2 Nisan 2016 Cumartesi

Son ve başlangıç / E'n-nihayeh ve'l-bidayeh

النهاية و البدعاية

3 Nisan 2016
25 Cemaziyelahir 1437
01:15

Uzun bir aradan sonra merhaba. Çok zamandır yazmak istiyor fakat bir türlü yazamıyordum. Bazen insan rüyasında koşmak ister son gücüyle ama koşamaz bir türlü ya, elinden gelmez, öyle bir durumdu işte bizimkisi de. Geçenlerde yürürken bu blog hakkında değişik düşünceler geldi aklıma. Mesela fark ettim ki blog yazmaya ilk başladığımda şu an olduğumdan çok farklı düşünceler içindeymişim. Şunu yazarım, bunu yaparım, şöyle ederim, böyle olur gibi birçok plan vardı kafamda. Nitekim kimisini yaptım da; fakat işler öyle gitmiyor. Anladım ki bunları yapmak istememin arkasındaki amaç ya da beni bunlara iten saik "okunacak olma" düşüncesiydi. Elbette yazılar birilerince okunmak için yazılır ama burada kastettiğim, bu yazılar aracılığıyla kendimce varlığımı ispatlamaya çalışmamdı. Yani güya "biz de buradayız birader, ona göre" diyordum bu şekilde.

Bir zamandır düşünüyorum da bu doğru bir niyet değil. Başkalarına gösteriş için yazılmamalı bir yazı, içten gelmeli ya da bir hakikati ifade etmeli ya da her neyse. Nitekim geri dönüp baktığımda yazdıklarımın çoğunun -bilhassa ilklerin- gülümsetecek derecede sevimli olduklarını görüyorum. Acemiliğim ve blog yazmayı bilmeyişimle beraber, tutturduğum işleyişin de düzensiz olması, yazıların birbirinden kopuk ve temasız olmalarına sebep vermiş. Onları sırf bana ders olsunlar diye kaldırmıyorum.

Hoş, bizimkisi onlarınkinin yanına bile koyulamaz ama uzaktan da olsa bir benzerlik var, İmam Gazali ve Bediüzzaman'ın bir zamanlar yaşadıkları değişimlerle.
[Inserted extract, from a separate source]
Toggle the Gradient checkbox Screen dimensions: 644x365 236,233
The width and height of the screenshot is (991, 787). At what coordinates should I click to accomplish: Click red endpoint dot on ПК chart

Denilir ki İmam Gazali 33 gibi erken bir yaşta Bağdat'ta Nizamiye medreselerinin başmüderrisi olarak ilim, şan, şöhret ve makamın belki de zirvesine erişmiş. Fakat bir zaman gelmiş ki tüm bunları niçin yaptığını, o konumda ne niyetle bulunduğunu sorgulamış. Yanlış hatırlamıyorsam kendi ifadesiyle cehennemin kıyısına kadar geldiğini fark etmiş. Zira tüm bunların ardında Allah rızasından başka bir şey varmış. İstifa etmiş ve 11 senelik uzun bir inzivaya çekilmiş. Düşünüyorum da sevdiğim, hayranlık duyduğum, örnek aldığım ve benden çok çok daha iyi insanlar olduğunu bildiğim (birçok açıdan) kimseler bile buna ihtiyaç duyuyorsa, bu halim, tavrım, rahatlığım da nedir? Niyeti en baştan doğru tutmamak, suyu bulandırmak neden?

Yine denilir ki
خلاصي نيست اصلا هيچكس را
 از اين جام و از اين ساقي و از اين مي
(Halâsî nîst aslâ hîçkesrâ / Ez în câm u ez în sâkî-yu ez în mey) yani "Hiç kimseye kurtuluş yoktur / Bu kadehten, bu sâkiden, bu içkiden". Herkes "hata" şarabından içer; kimi az içer kimi çok. النهاية (son) derken maksudumuz, bu sarhoşluğumuza bir son vermek idi. البدعاية (başlangıç) derken ise niyetimizi doğrultmak, işleyişimizi tamir etmek ve bir düzen tutturmak idi. Öyle ya "İnsan o mudur ki içi dışına çevrilse teneffür edilecek haller zahir ola?"

Hem belki daha nelere başlangıç olur bu son, kim bilir? Gözler arkasında bir perdeden kendi sergüzeştimi ben de sizinle beraber izleyeceğim. Sonsuz cehaletimiz simsiyah bir denizse, tüm yazıp çizeceklerim üzerinde yaktığım bir kibrit olacak (ne kadar aydınlatabilir ki). Fakat neden bilmem, yine de yazmak istiyorum. Gösterişsiz, büyüklenmesiz, samimi bir şekilde. Sebebini kim bilebilir tam manasıyla; insanın varoluşuyla ilgili gerçeklerde yatan o ironik ihtiyaçlardan biri yüzünden belki de.

Sonraki yazılarda görüşmek dileğiyle, selametle.